The vulnerability affects ASR Kestrel systems across different platforms—basically any device using this chipset before the February 10, 2026 update. If you use enterprise equipment, networking gear, or industrial systems from vendors using ASR Kestrel chips, you could be at risk.
Here's what you should do:
Check if your devices are affected by asking your equipment vendor whether they use ASR Kestrel components and if they've released security updates.
If updates are available, install them immediately. This is one of those situations where you shouldn't wait.
If you can't update yet, ask your IT team whether the device needs extra monitoring or temporary restrictions on who can access it.
Want the full technical analysis? Click "Technical" above.
CVE-2026-42799 is a CVSS 7.4 HIGH out-of-bounds read vulnerability in the nr_fw module of ASR's Kestrel baseband firmware. The flaw originates in Code/Nr/nr_fw/RA/src/NrPwrCtrl.C, the 5G NR uplink power control subsystem responsible for computing UE transmit power across component carriers. An attacker with influence over radio resource control signaling — either via a rogue base station or crafted RRC messages — can drive the vulnerable read path, resulting in out-of-bounds memory access that corrupts adjacent firmware state.

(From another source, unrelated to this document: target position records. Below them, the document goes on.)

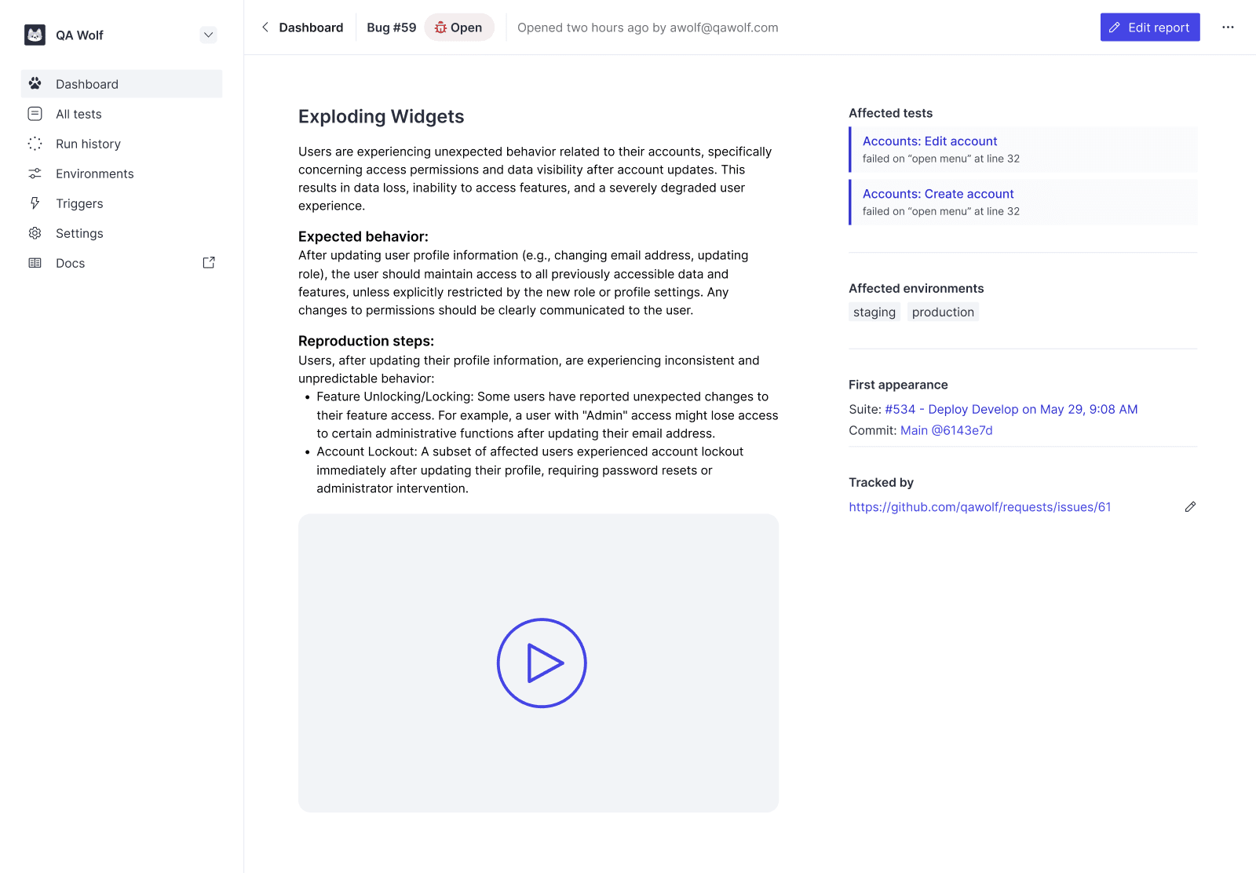Open the overflow menu next to Edit report
1256x873 pixels.
pyautogui.click(x=1228, y=27)
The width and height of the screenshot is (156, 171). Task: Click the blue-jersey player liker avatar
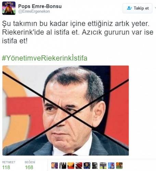[87, 166]
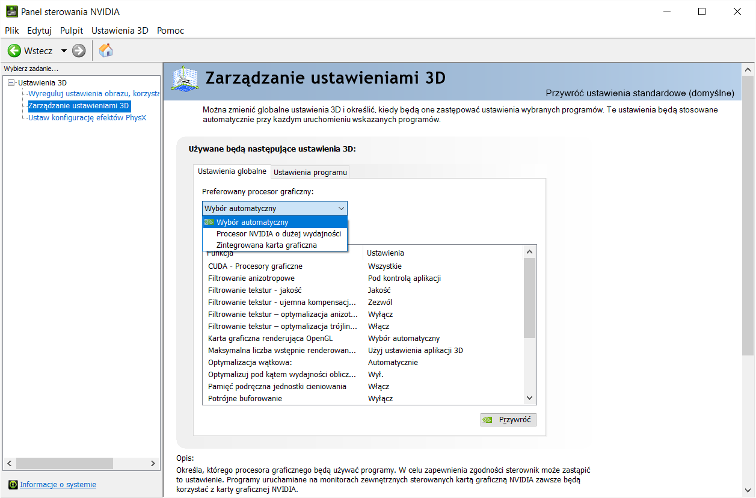
Task: Select Procesor NVIDIA o dużej wydajności option
Action: tap(278, 233)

The vulnerability was assigned by ASR Micro's PSIRT and patched in Kestrel builds dated 2026-02-10 and later. No in-the-wild exploitation has been reported, but the attack surface is reachable from the radio layer without physical access, elevating practical risk in cellular environments.

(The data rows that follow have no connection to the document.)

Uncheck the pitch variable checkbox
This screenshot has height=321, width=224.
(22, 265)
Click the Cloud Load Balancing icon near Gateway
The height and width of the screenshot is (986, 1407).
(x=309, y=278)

Root cause:NrPwrCtrl_ComputeTxPower() indexes a fixed-size carrier configuration array using a carrierIdx value derived from RRC signaling without validating it against NR_MAX_CC, allowing reads and subsequent writes up to (carrierIdx - NR_MAX_CC) * sizeof(NrCcPwrCfg_t) bytes past the array boundary.
Affected Component
The nr_fw module is a firmware-layer 5G NR stack component running on ASR's Kestrel modem DSP cores. It is distinct from the AP-side stack and executes in a privileged firmware execution environment. The power control subsystem (RA/src/NrPwrCtrl.C) manages per-cell uplink power headroom and max output power configuration for multi-carrier NR operation.
Affected product families per ASR's PSIRT disclosure include Kestrel-based 5G chipsets — specifically the ASR1901, ASR1903, and ASR8603 cellular baseband lines. All firmware builds prior to the 2026-02-10 patch date are vulnerable.
Root Cause Analysis
The vulnerable function NrPwrCtrl_ComputeTxPower() iterates over configured component carriers to compute uplink transmit power. A carrierIdx value sourced from the NR RRC configuration structure is used directly to subscript a statically-allocated array of carrier power configurations. No upper-bound validation occurs before the access.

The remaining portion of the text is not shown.